Since $f$ is entire we can write $f(z) = \sum_{n=0}^{\infty} a_n z^n$ for all $z \in \mathbb{C}$ and the equation $f'(z) = C f(z)$ leads to $$f'(z) = \sum_{n=0}^{\infty} (n +1) a_{n+1} z^{n} = C \sum_{n=0}^{\infty} a_n z^n.$$ By comparing coefficients we see that $a_1 = C a_0$, $2 a_2 = C a_1$, $3a_3 = Ca_2$, etc, so that $a_n = \frac{C^{n}}{n!} a_0$. In other words, $f(z) = \sum_{n=0}^{\infty} \frac{a_{0}}{n!} (Cz)^n = a_{0} e^{Cz}$.

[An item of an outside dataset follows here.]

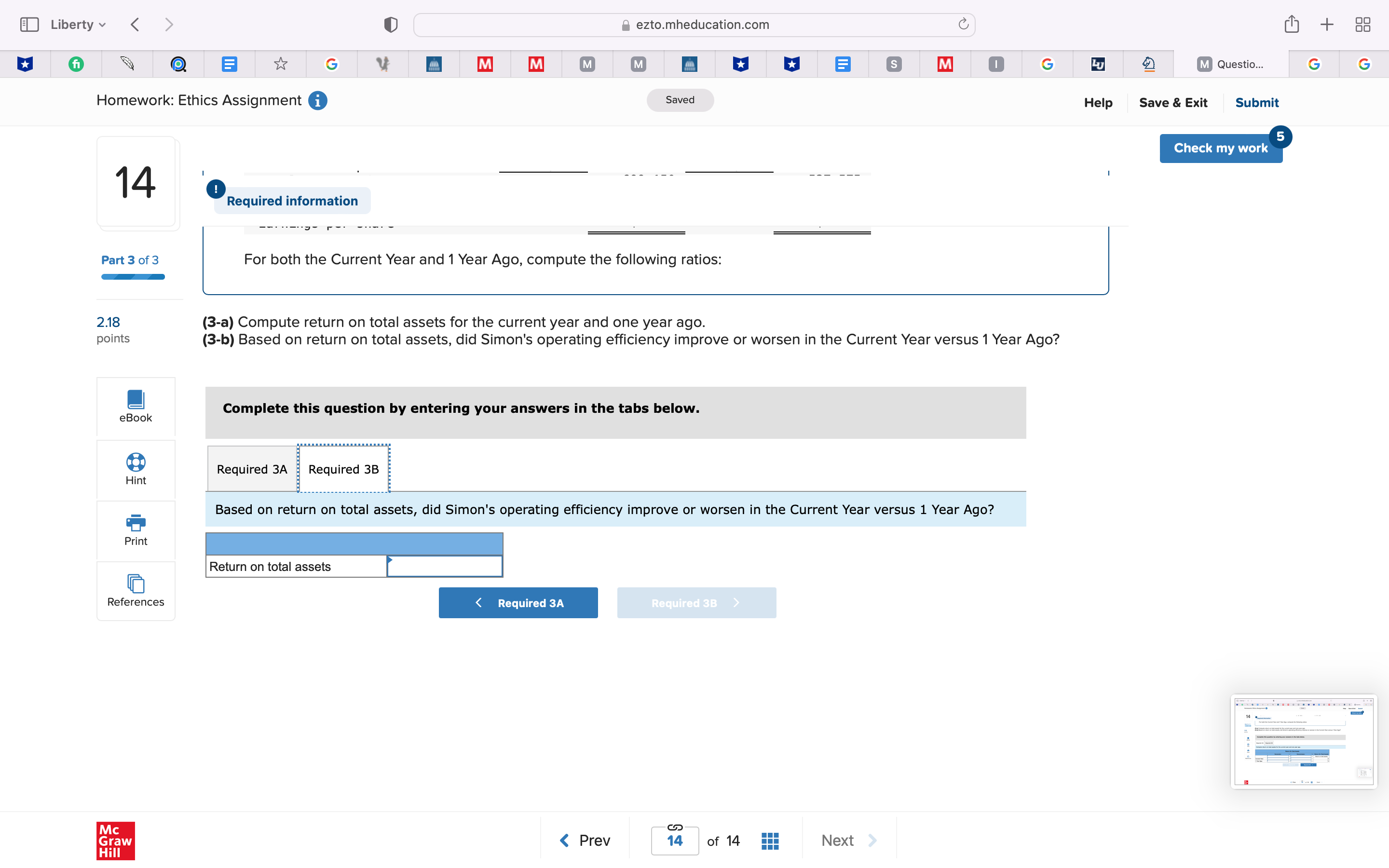Switch to the Required 3A tab
This screenshot has width=1389, height=868.
click(251, 469)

Now let us prove the estimate. Since $C \lt 1$ we have for all $z \in \mathbb{C}$ that $$|f(z)| \leq \sum_{n=0}^{\infty} \frac{|a_0|}{n!}\,|Cz|^n \leq \sum_{n=0}^{\infty} \frac{|a_0|}{n!} |z|^n = |a_0| e^{|z|},$$ almost as we wanted. By choosing $A \gt |a_0|$ we get the desired strict inequality $|f(z)| \lt A e^{|z|}$.